● **BRANO FORNITO**
• • • • •

9 Giugno 2017 1.139 views No CommentStampa questo articolo Stampa questo articolo

Carlo e Nello Rosselli furono trucidati il 9 giugno 1937, proprio ottant’anni fa, da un gruppo della destra eversiva francese aderente alla Cagoule, a Bagnoles sur l’Orne, località di cure termali ove Nello aveva raggiunto poco primo il fratello Carlo, esule in Francia. Si suppone che l’ordine dell’omicidio sia partito dall’Italia. Carlo e Nello erano figli di genitori che avevano fatto dell’arte la loro ragione di vita. Appartenevano a una generazione di origine ebraico-toscana, che aveva vissuto a Vienna, dove nel 1895 era nato il primogenito Aldo, poi si era trasferita a Roma, ove Carlo nacque nel 1899 e Nello l’anno dopo, poi a Firenze. Il fratello più anziano, Aldo, morì in guerra nel 1916, meritando una medaglia d’argento alla memoria, ma tutta la famiglia Rosselli, compresi i giovanissimi Carlo e Nello, erano interventisti, alla luce della loro formazione risorgimentale venata di forti suggestioni mazziniane.

Lo stesso Carlo, nel 1918, fu arruolato in un battaglione di alpini in Valtellina, ma non fece in tempo a sparare un solo colpo perché la guerra finì. La sua formazione politica si sviluppa tutta negli ambienti universitari fiorentini dove Carlo si laurea in un corso in Scienze sociali con una tesi sul sindacalismo, e conosce Gaetano Salvemini, che diviene presto il suo punto di riferimento politico. Carlo Rosselli già aveva collaborato al giornalino di propaganda studentesca “Noi giovani”, fondato da Nello durante la guerra. Carlo si avvicina nel dopoguerra al Partito socialista e partecipa al congresso di Livorno del gennaio 1921, quello della scissione comunista, parteggiando per i riformisti di Filippo Turati, iniziando subito dopo la collaborazione alla rivista Critica sociale. Nell’ottobre del 1922 i massimalisti del Psi espellono i riformisti che fondano il Psu a poche settimane dalla marcia su Roma e dalla costituzione del primo governo Mussolini. Poco dopo Carlo Rosselli si trasferisce a Torino, iniziando una collaborazione con la gobettiana Rivoluzione liberale. I suoi approcci culturali andavano chiarendosi. Il suo bisogno di conciliare gli ideali socialisti con la cultura liberale sono ormai maturi.

• • • • •

● **OBIETTIVO DEL COMPITO**
Prosegui il brano sui fratelli Rosselli dopo l'ultima frase riportata. I record non hanno alcun legame con il brano.

● **RECORD**
• • • • •

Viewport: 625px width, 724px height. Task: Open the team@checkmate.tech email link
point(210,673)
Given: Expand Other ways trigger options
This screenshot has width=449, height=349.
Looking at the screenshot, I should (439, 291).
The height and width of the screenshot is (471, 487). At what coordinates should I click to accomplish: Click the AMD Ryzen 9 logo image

• • • • •

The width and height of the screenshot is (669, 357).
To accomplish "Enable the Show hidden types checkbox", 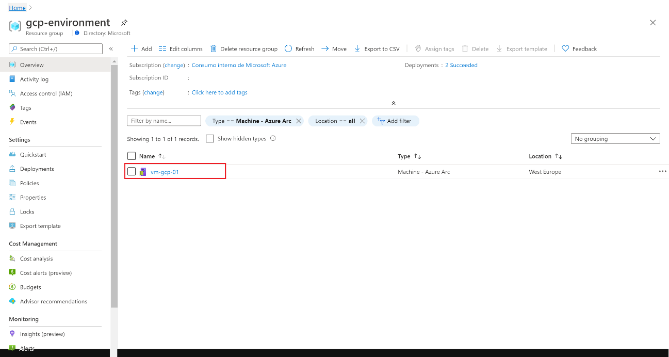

• • • • •

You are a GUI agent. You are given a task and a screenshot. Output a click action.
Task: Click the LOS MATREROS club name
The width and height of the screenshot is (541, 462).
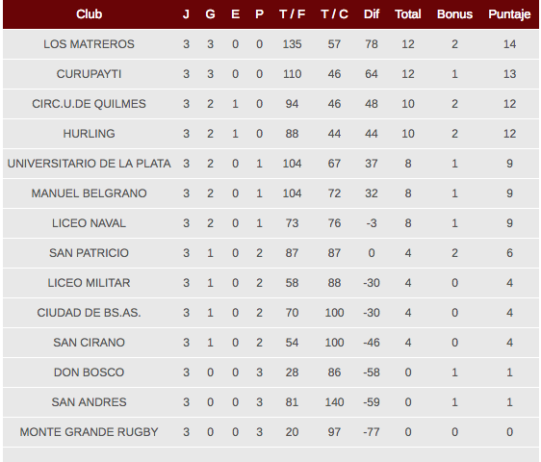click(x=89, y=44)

• • • • •

● **RISULTATO DEL COMPITO**
Questo giovane, Piero Gobetti, con la rivista “La rivoluzione liberale”, tra il 1920 e il 1924 aveva approfondito i legami tra liberalismo e socialismo, auspicando anche che il liberalismo divenisse la teoria delle èlites operaie (Gobetti aveva vissuto molto da vicino la fase dell’occupazione delle fabbriche in una città industriale come Torino). Entrambi, Gobetti e Rosselli, si interrogavano sugli errori dei vecchi partiti a fronte dell’avanzata fascista e proponevano una opposizione senza sconti al regime. Però Gobetti, che pure aveva ottimi rapporti con Gramsci, ma non con Togliatti che lo definirà “parassita della cultura”, si definiva liberale e, anche se il suo liberalismo era a sfondo sociale, pensava a una società di produttori, insomma aveva una visone del liberalismo profondamente radicato nel mondo del lavoro, ma non aveva abbracciato le teorie marxiste. Anche per Rosselli era possibile dare un’altra interpretazione del socialismo, al di fuori del marxismo. Il suo socialismo doveva intendersi come un “divenire perenne”. Egli scrive: “Non vi è giorno in cui potrà dirsi realizzato. E’ un ideale di vita, d’azione, immenso, sconfinato, che induce a superare di continuo la posizione acquisita conforme all’elemento dinamico progressista dei ceti inferiori che salgono irresistibilmente”. Viene inevitabilmente nella mente Bernstein, il più grande filosofo revisionista della storia, e riappare la sua massima “Il mezzo è tutto, il fine è nulla”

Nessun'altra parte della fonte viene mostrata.